• _Information shown_
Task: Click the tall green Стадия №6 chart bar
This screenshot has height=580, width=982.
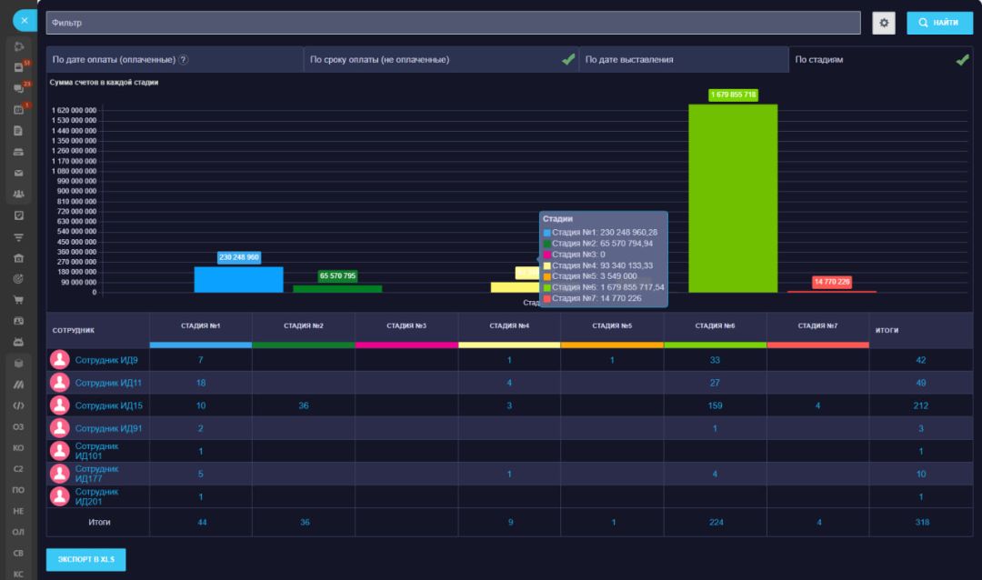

---

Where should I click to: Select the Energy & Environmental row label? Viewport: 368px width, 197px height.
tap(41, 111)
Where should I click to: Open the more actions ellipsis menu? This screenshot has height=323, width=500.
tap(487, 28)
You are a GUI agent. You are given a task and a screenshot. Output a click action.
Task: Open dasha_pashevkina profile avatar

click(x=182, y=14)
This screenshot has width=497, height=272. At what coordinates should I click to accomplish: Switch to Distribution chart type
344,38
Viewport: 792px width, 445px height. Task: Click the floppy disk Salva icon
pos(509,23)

==

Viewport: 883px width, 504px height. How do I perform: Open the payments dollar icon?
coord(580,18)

• _Requirement_
Among the records above, a stretch begins at the line containing "Task: Click the tall" and ends at the line containing "This screenshot has height=580, width=982.". Restate that stretch word for word, and nothing else.

• _Solved exercise_
Task: Click the tall green Стадия №6 chart bar
This screenshot has height=580, width=982.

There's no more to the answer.